Challenge
To support their global business strategy, our client (a prominent Belgian energy producer and supplier) has a clear ambition to become a data-driven organization. More than ever, data plays a crucial role in many of their business processes. Whether we are talking about an up-to-date view of the amount of energy produced, a solid forecast of energy production and consumption, or accurate and reliable financial reporting, … all depend on data. Moreover, with energy prices hitting all-time highs, the 2022 energy crisis further underscored the urgency for our client to achieve their ambition.
Our client realized that concrete steps were required to increase data maturity and focus on embedding data governance practices into their day-to-day processes. They selected Datashift as their guide to take the proper steps to meet those challenges and pave the path for the years to come.
Approach
We started our five-step data governance journey with 20+ interviews involving stakeholders from all our client's departments. The output of those interviews, facilitated by well-structured questionnaires, enabled us to jointly shape a vision of the data-driven organization to be developed and assess our client's current and target data maturity.
Next, we worked with all relevant stakeholders in 10 thematic workshops. The objective of those workshops, which were guided by the vision and maturity assessment, was to build data governance awareness on the one hand and define use cases on the other hand. The outcome of those workshops was a backlog of 60 use cases that can generate medium- or long-term business value for various stakeholders.
We then retained 15 use cases to co-create a first-year data governance roadmap with all key stakeholders. For each use case, the objective was to demonstrate the business value that data governance brings and to gradually embed data governance capabilities (including roles and responsibilities) into our client’s organization.

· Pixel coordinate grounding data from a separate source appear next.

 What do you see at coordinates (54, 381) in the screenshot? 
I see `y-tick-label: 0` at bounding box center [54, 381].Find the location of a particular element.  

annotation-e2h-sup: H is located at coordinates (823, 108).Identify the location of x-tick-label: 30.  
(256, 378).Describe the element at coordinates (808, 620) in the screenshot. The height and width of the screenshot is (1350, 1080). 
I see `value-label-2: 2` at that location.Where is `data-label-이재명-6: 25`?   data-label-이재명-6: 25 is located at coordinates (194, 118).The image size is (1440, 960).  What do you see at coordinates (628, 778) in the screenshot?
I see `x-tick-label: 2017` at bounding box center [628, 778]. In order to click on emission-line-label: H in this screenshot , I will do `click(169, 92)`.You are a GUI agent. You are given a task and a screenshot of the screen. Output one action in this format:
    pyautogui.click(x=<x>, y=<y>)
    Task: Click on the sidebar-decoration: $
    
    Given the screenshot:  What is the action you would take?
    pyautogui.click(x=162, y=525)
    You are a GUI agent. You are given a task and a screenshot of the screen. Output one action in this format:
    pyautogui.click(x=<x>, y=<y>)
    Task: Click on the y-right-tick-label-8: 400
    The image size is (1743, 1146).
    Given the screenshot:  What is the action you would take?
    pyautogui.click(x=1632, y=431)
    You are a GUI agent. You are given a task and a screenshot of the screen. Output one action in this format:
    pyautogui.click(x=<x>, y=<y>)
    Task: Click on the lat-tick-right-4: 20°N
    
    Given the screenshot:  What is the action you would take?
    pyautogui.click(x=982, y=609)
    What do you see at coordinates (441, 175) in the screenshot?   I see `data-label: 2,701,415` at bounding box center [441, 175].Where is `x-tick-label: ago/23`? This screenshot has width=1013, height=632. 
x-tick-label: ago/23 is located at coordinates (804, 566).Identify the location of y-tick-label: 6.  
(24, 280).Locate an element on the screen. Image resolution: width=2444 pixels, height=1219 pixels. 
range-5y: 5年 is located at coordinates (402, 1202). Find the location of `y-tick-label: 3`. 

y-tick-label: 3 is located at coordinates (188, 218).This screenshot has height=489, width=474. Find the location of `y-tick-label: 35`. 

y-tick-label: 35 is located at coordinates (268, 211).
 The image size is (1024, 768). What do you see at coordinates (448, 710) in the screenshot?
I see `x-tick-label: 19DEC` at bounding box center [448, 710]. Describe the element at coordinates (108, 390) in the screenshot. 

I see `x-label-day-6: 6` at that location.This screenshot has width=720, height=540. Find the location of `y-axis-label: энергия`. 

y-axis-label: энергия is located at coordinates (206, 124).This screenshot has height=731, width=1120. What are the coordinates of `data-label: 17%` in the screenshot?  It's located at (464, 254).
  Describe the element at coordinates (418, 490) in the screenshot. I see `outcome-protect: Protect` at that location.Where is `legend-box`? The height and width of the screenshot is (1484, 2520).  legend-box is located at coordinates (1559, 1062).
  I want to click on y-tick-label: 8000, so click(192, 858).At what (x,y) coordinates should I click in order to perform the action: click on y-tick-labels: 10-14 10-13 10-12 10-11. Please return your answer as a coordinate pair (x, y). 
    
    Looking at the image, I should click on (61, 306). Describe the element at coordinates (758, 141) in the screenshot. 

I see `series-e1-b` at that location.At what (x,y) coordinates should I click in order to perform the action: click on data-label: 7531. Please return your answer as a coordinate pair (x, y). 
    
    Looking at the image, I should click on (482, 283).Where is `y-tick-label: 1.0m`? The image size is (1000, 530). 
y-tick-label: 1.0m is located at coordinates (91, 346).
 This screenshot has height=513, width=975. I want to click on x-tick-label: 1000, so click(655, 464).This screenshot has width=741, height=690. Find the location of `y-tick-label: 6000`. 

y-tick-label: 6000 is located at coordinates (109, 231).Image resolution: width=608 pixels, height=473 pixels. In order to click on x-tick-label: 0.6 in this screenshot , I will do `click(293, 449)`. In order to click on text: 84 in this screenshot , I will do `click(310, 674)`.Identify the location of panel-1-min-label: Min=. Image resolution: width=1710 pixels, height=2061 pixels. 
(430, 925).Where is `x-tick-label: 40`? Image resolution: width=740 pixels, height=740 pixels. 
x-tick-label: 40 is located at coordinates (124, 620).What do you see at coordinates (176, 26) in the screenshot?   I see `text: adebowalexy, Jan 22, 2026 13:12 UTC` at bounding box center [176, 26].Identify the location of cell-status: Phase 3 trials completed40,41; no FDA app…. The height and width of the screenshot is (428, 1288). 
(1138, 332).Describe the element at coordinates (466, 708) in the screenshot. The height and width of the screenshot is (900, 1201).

This use-case-driven roadmap enabled us to formalize the required data governance operating model in a non-invasive way and design a first blueprint. In parallel, a selection of data governance tools was recommended based on the high-level requirements captured during the interviews and workshops. Our client was not yet using a data governance tool, so we recommended to start with an open-source ecosystem strongly interconnected with their cloud data architecture (AWS, Snowflake, DBT, …). Datahub (https://datahubproject.io/) was selected as the business glossary and data catalog, while Great Expectations (https://greatexpectations.io/) was chosen as the data quality framework. As soon as business value from the use cases has been proven, an evaluation of the needed tooling will be performed.
The approval of this first-year data governance roadmap kicked off the implementation phase. The implementation itself was supported by a persona-based change management plan, enabling everyone involved to grow into new data governance roles and inspire buy-in from the various stakeholders.
Impact
By focusing on implementing data documentation, data quality, and data lineage capabilities for the specific use cases included in the data governance roadmap, we demonstrated the business value that data governance brings to our client’s stakeholders. Examples include revenue loss prevention thanks to a data quality cycle on contract data, increased accessibility and efficiency towards customers as a result of data documentation and a data quality cycle on contact data, and optimized hedging at lower costs thanks to the implementation of data documentation and a data quality cycle to increase the accuracy of the forecast model, …
In addition to those tangible business benefits, we helped increase data governance awareness and formalize roles and responsibilities linked to the implemented use cases. Throughout the entire process, the persona-based change management plan proved to be an essential lever to achieve this outcome.